What is the EU?
Origins of the EU
Post WWII
The idea that war between France and Germany should become not only unthinkable but ‘materially impossible’.
Three Communities
European Coal & Steel Community;
The European Atomic Energy Community;
European Economic Community.
Treaty of Rome 1957
Initial Members of the EU
France;
West Germany (East Germany was under the control of the USSR);
Italy
The Netherlands
Belgium
Luxembourg.
Britain?
Took part in discussions, but fundamentally never wholly understood the project.
Preferred to maintain links with The Commonwealth;
Wanted to pursue a “one world economic system”, with the £ as a key currency.
Hubris?
What did Britain join?
EEC in the 1970’s
- Although the EU has changed significantly since the 1970s, it’s essential features have remained the same.
- The European Council;
- The Council
- The European Parliament (formerly European Assembly)
- The Commission.
- The Court of Justice of the European Union.
Different types of EU law
“The Treaties”
Treaties have been revised regularly since the Treaty of Rome.
Maastricht Treaty created the European Union, of which the EC (former name of the EEC) was part.
Treaty of Lisbon; fundamental rationalisation of the treaties.
Treaty on European Union;
Creates the institutions, their powers, and structure of the EU.
Treaty on the Functioning of the European Union.
Creates the rules of the Union.
i.e. that custom duties are banned when moving goods across between EU member states.
Regulations
Passed by the EU Institutions;
Regulations are “directly applicable”.
Are binding in their entirety on Member States;
Without the Member States doing anything to their legal systems…
5,000 regulations
Directives
, Need to be ‘implemented’ by Member States in their own domestic law.
Binding on Member States as to the ‘result to be achieved”.
15,000 directives…
Decisions
Made by the Commission, are binding on the parties involved.
Supremacy
In Costa v ENEL [1964] ECR 585, the ECJ held that EU Law was supreme, over the domestic law of each member state.
Costa was an Italian, opposed to the nationalisation of the electricity sector. He was a shareholder in an electricity
company, in protest he refused to pay his bill.
When challenged, Costa argued that the nationalisation was contrary to Italian Law, but also provisions of the EU Law.
Italian government argued that the Italian courts was required to apply Italian law only.
ECJ held that the Treaties contained rights, which individuals could enforce in national courts; and that EU law prevails
over national law.
By creating a Community of unlimited duration, having its own institutions, its own personality, its own legal capacity…

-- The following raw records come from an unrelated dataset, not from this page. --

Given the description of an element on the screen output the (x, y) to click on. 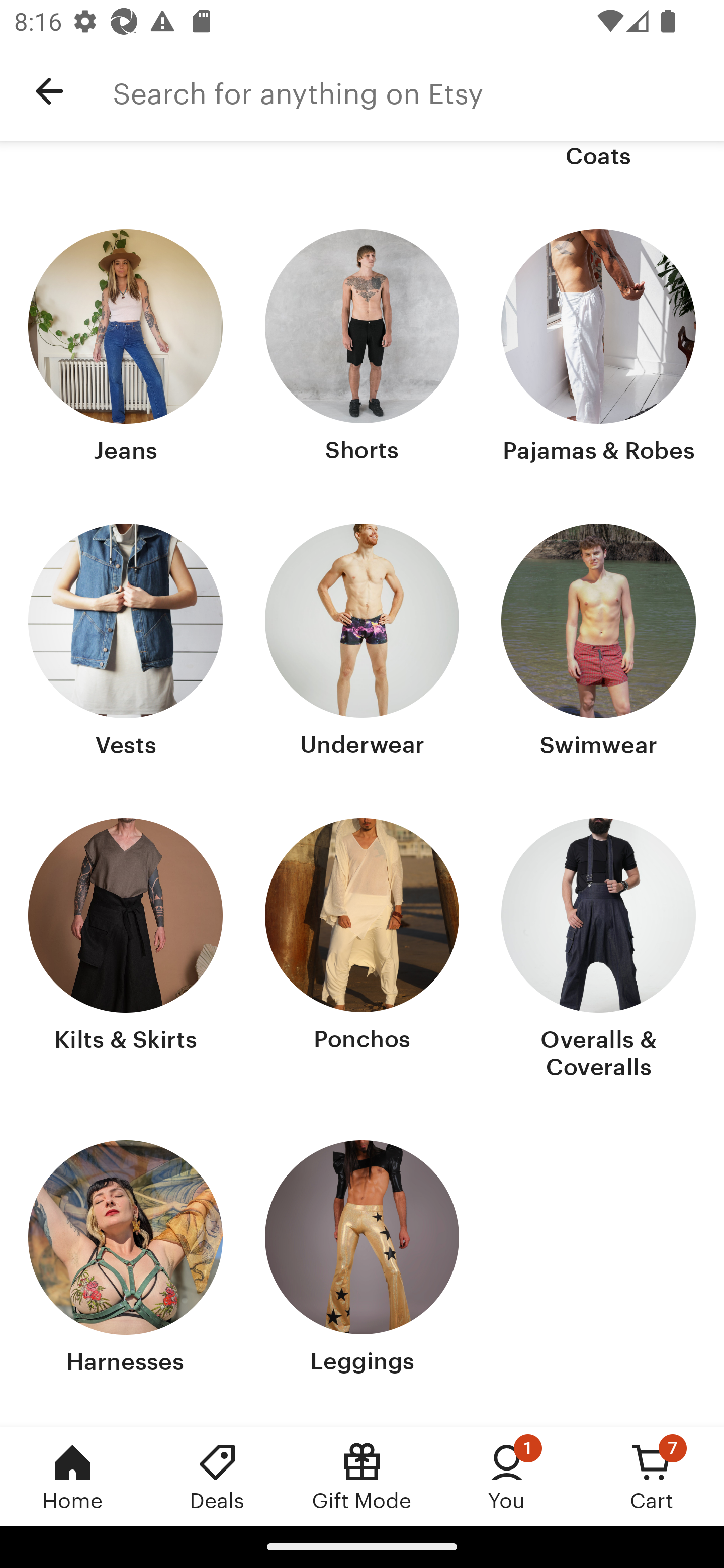
Navigate up (49, 91)
Search for anything on Etsy (418, 91)
Suits & Sport Coats (598, 156)
Jeans (125, 347)
Shorts (361, 347)
Pajamas & Robes (598, 347)
Vests (125, 642)
Underwear (361, 642)
Swimwear (598, 642)
Kilts & Skirts (125, 950)
Ponchos (361, 950)
Overalls & Coveralls (598, 950)
Harnesses (125, 1258)
Leggings (361, 1258)
Deals (216, 1475)
Gift Mode (361, 1475)
You, 1 new notification You (506, 1475)
Cart, 7 new notifications Cart (651, 1475)
Given the description of an element on the screen output the (x, y) to click on. 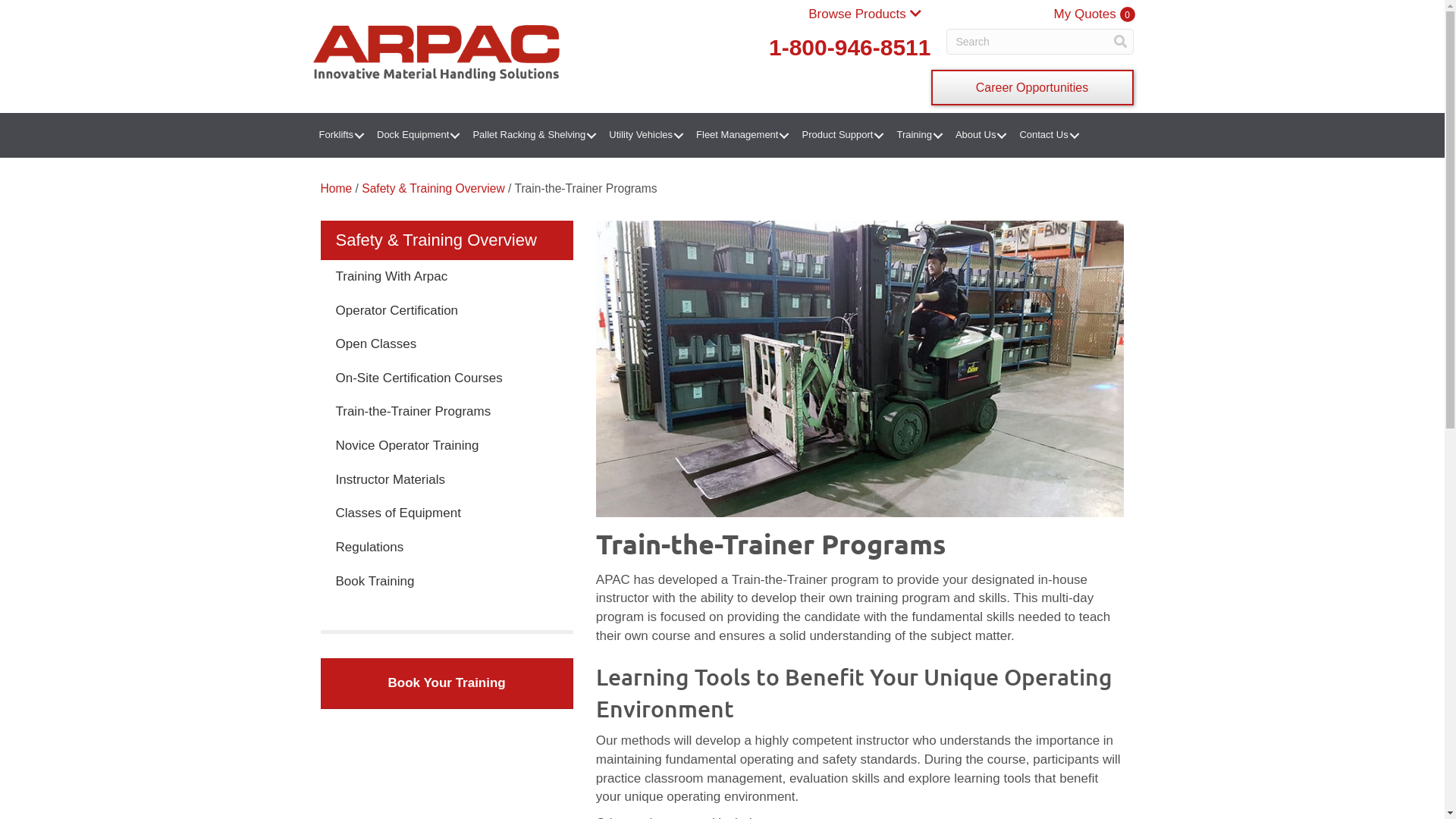
Browse Products Element type: text (864, 14)
Fleet Management Element type: text (740, 134)
Training With Arpac Element type: text (446, 277)
Instructor Materials Element type: text (446, 480)
Safety & Training Overview Element type: text (446, 240)
Training Element type: text (917, 134)
Career Opportunities Element type: text (1032, 87)
Classes of Equipment Element type: text (446, 513)
Dock Equipment Element type: text (416, 134)
Open Classes Element type: text (446, 344)
1-800-946-8511 Element type: text (829, 47)
Regulations Element type: text (446, 547)
Utility Vehicles Element type: text (644, 134)
Operator Certification Element type: text (446, 311)
Train-the-Trainer Programs Element type: text (446, 412)
Book Training Element type: text (446, 581)
My Quotes 0 Element type: text (1094, 14)
Product Support Element type: text (840, 134)
Book Your Training Element type: text (446, 683)
Pallet Racking & Shelving Element type: text (532, 134)
About Us Element type: text (978, 134)
Type and press Enter to search. Element type: hover (1039, 41)
Safety & Training Overview Element type: text (432, 188)
arpac-logo Element type: hover (435, 51)
Contact Us Element type: text (1046, 134)
Forklifts Element type: text (339, 134)
Home Element type: text (335, 188)
On-Site Certification Courses Element type: text (446, 378)
Novice Operator Training Element type: text (446, 446)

and, more particularly, real powers stemming from a limitation of sovereignty or a transfer of powers from the States to
the Community, the Member States have limited their sovereign rights, albeit within limited fields , and have thus
created a body of law which binds both their nationals and themselves.
- (1964) ECR 585, 593-4
The integration into the laws of each Member State of provisions which derive from the Community, and more generally
the terms and spirit of the Treaty, make it impossible for the states… to accord precedence to a unilateral and
subsequent measure over a legal system accepted by them on a basis of reciprocity. Such a measure cannot therefore
be inconsistent with that legal system. The executive force of Community law cannot vary from one State to another in
deference to subsequent domestic laws, without jeopardising the attainment of the objectives of the Treaty.
- [1964] ECR 585, 593-4
Simmenthal SpA [1978] ECR 629.
Italian law required an inspection fee to be paid when importing beef from France.

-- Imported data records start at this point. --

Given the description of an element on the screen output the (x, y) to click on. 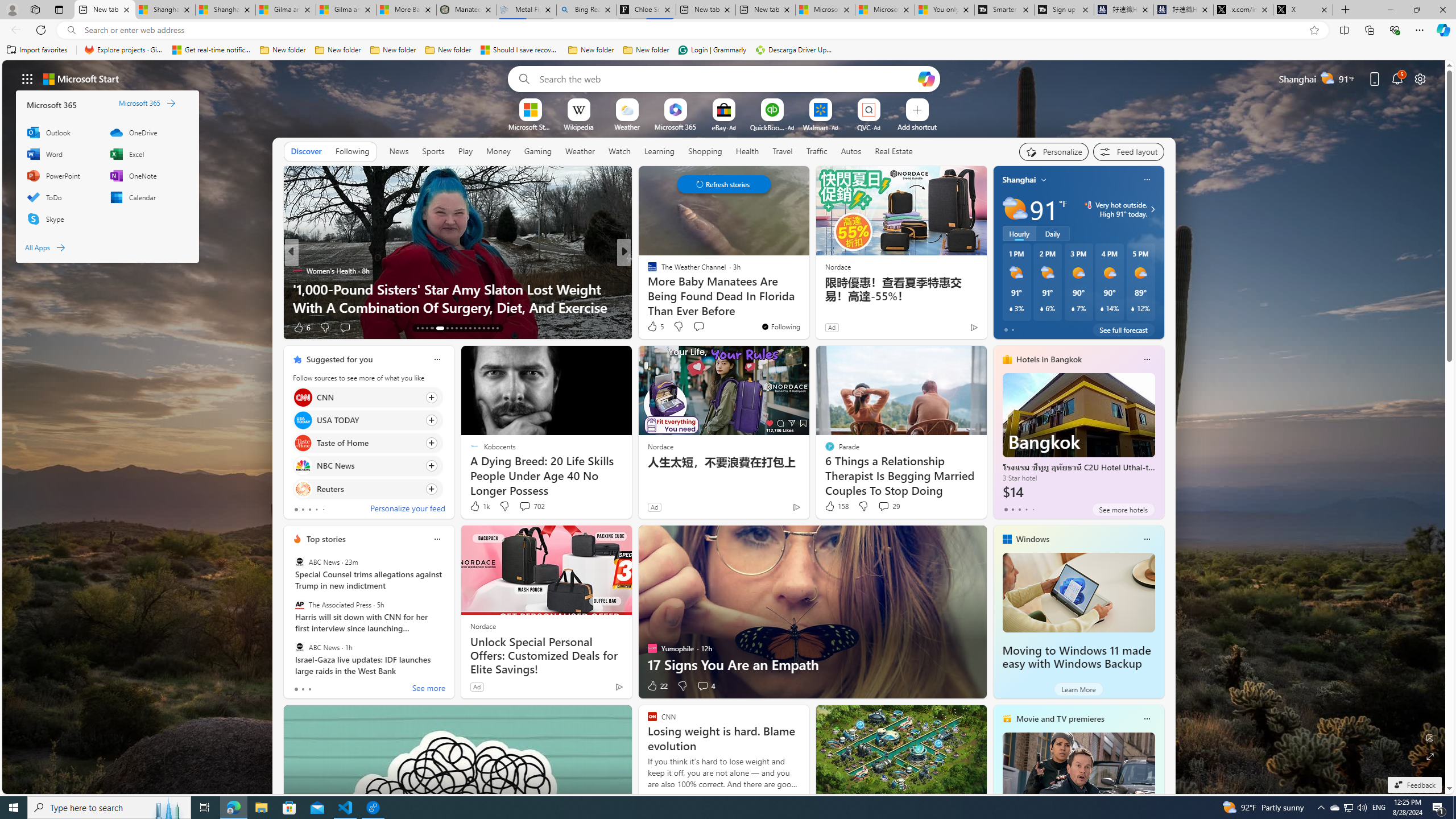
View comments 702 Comment (530, 505)
Click to follow source CNN (367, 397)
Hourly (1018, 233)
View comments 247 Comment (709, 327)
5 Like (655, 326)
View comments 2 Comment (702, 327)
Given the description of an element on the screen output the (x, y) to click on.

Simmenthal argued that the fee was a barrier to free trade within the EU (free movement of goods).
The Italian Government argued that because the Italian Law requiring the fee was passed more recently than the EU
Treaty, it should take precedence over EU law.
ECJ: Held that EU law should prevail over national law.

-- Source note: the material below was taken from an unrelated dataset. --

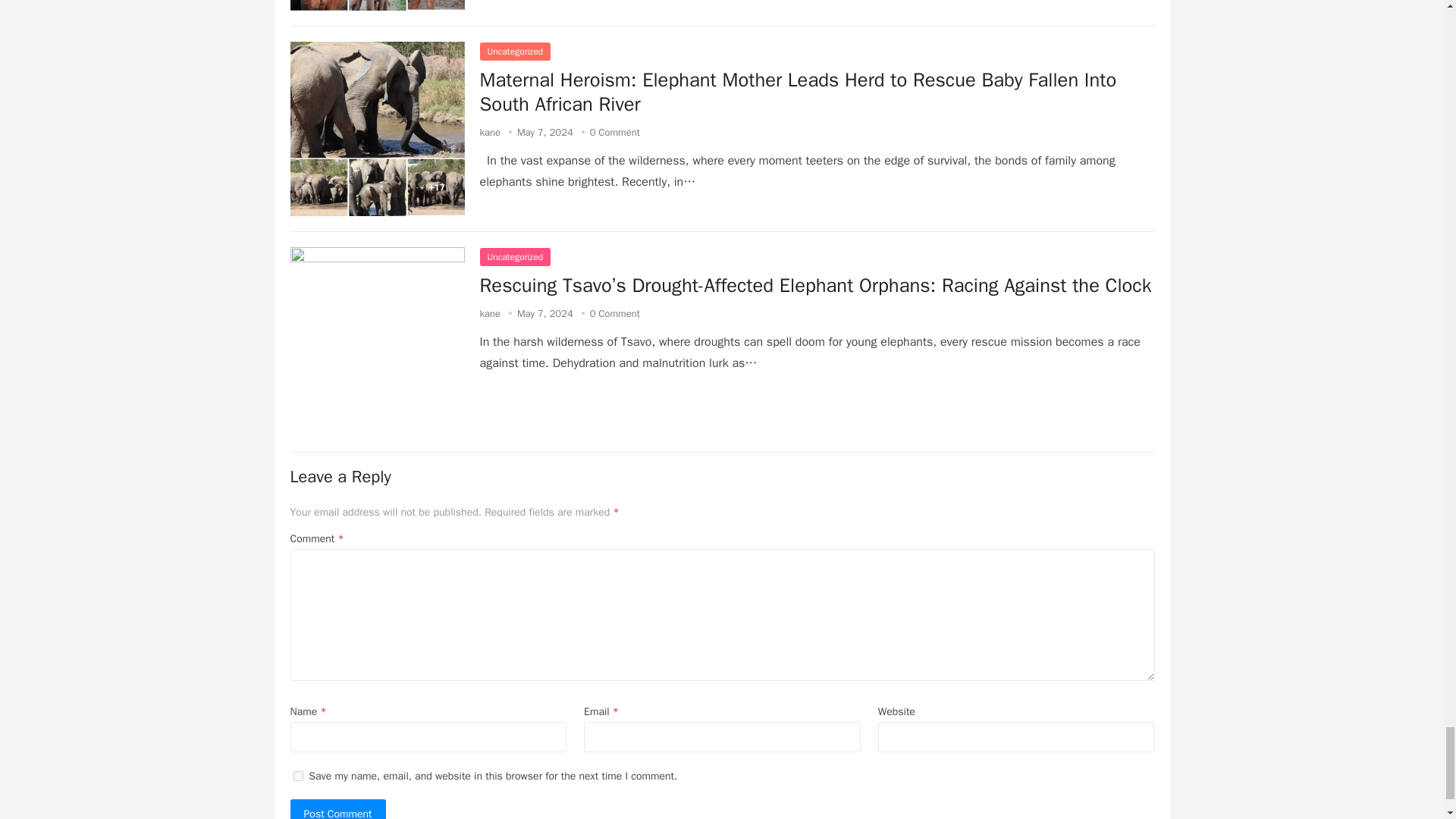
yes (297, 776)
Posts by kane (489, 132)
Posts by kane (489, 313)
Post Comment (337, 809)
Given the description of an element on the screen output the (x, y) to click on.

Direct applicability…means that rules of Community law must be fully and uniformly applied in all the Member States
from the date of their entry into force and for so long as they continue in force. These provisions are… a direct source of
right and duties for all those affected…
- (1978) ECR 629 (14)-(21)
It follows from the foregoing that every national court must, in a case within its jurisdiction, apply Community law in its
entirety and protect rights which the latter confers on individuals and must accordingly set aside any provision of
national which may conflict with it, whether prior or subsequent to the Community rule
- [1978] ECR 629 [14]-[21]
Direct Effect
If EU Law is supreme, can it be directly enforced in courts of Member States?
YES.
Van Gend en Loos [1963] ECR 1.
EU Law constitutes a ‘new legal order in international law’.
Direct Effect means that the EU law can be directly enforced by EU citizens against Member States in domestic courts.